- What you are asked to do -
Please print the entries exactly, omitting each image.

* * * * * * *

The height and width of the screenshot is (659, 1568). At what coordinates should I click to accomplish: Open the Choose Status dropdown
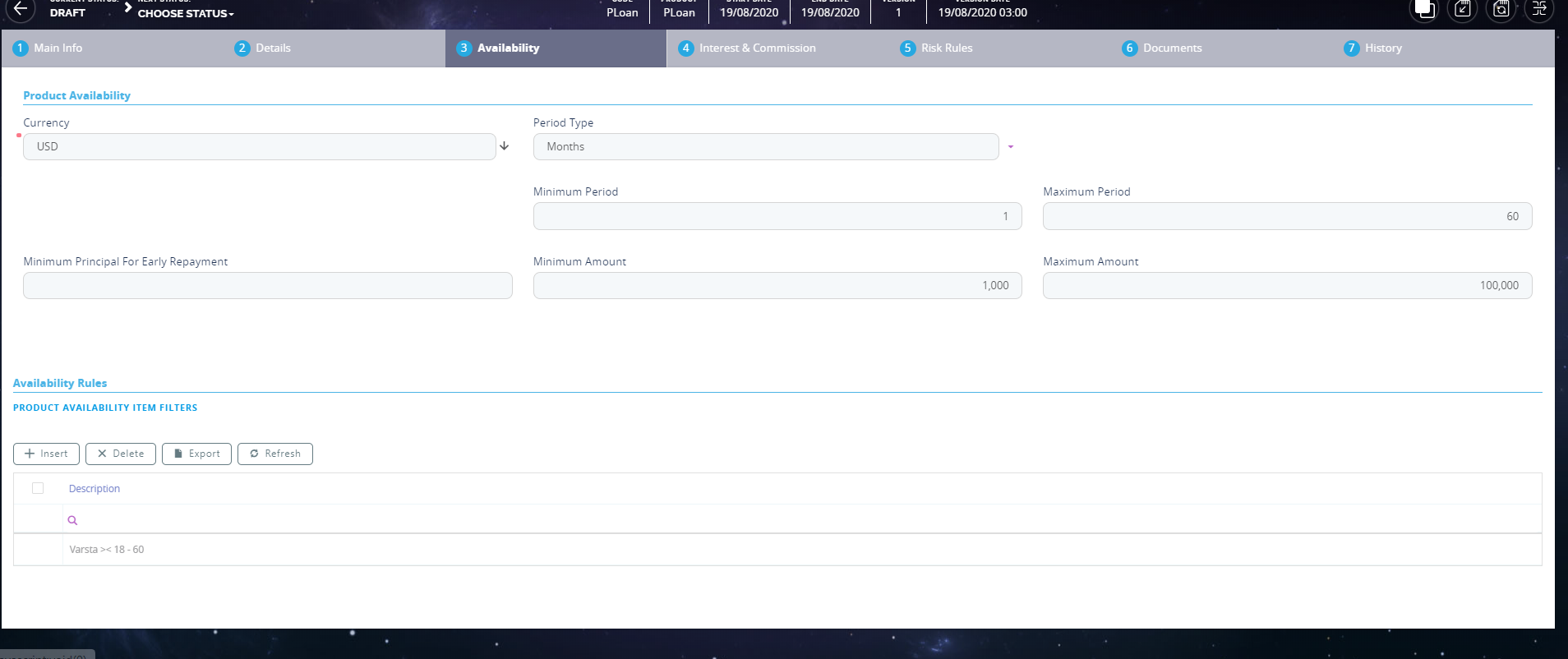coord(186,14)
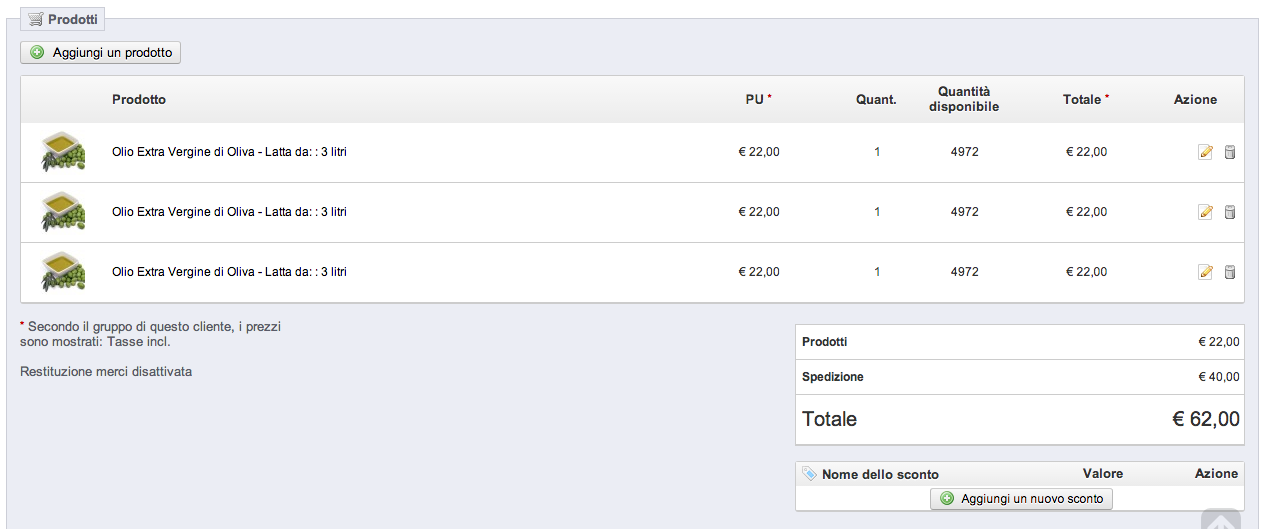Delete the second product row with trash icon
Viewport: 1267px width, 529px height.
1230,212
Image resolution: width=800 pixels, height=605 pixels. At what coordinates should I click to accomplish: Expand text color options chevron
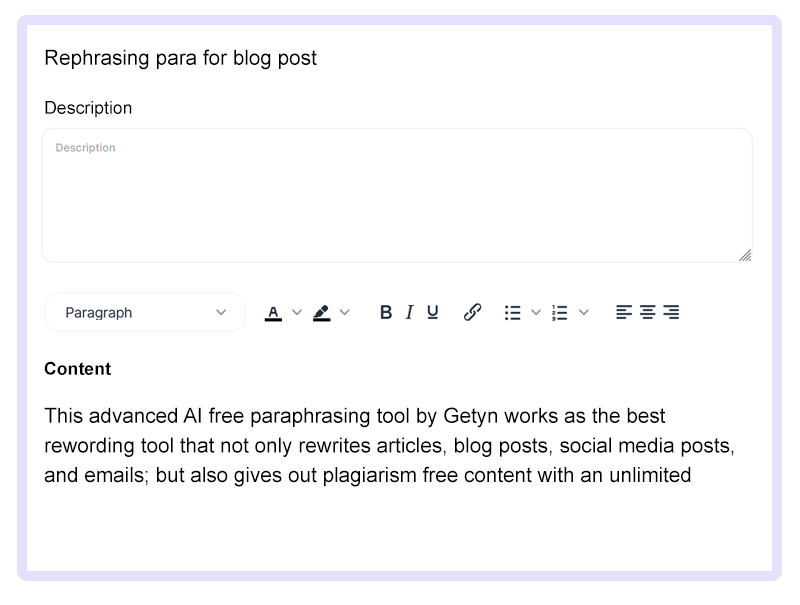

* * * * * * *

- Written reply -
The height and width of the screenshot is (659, 1568). At what coordinates should I click to accomplish: Open the Choose Status dropdown
coord(186,14)
Delete the second product row with trash icon
Viewport: 1267px width, 529px height.
1230,212
Image resolution: width=800 pixels, height=605 pixels. At what coordinates should I click to accomplish: Expand text color options chevron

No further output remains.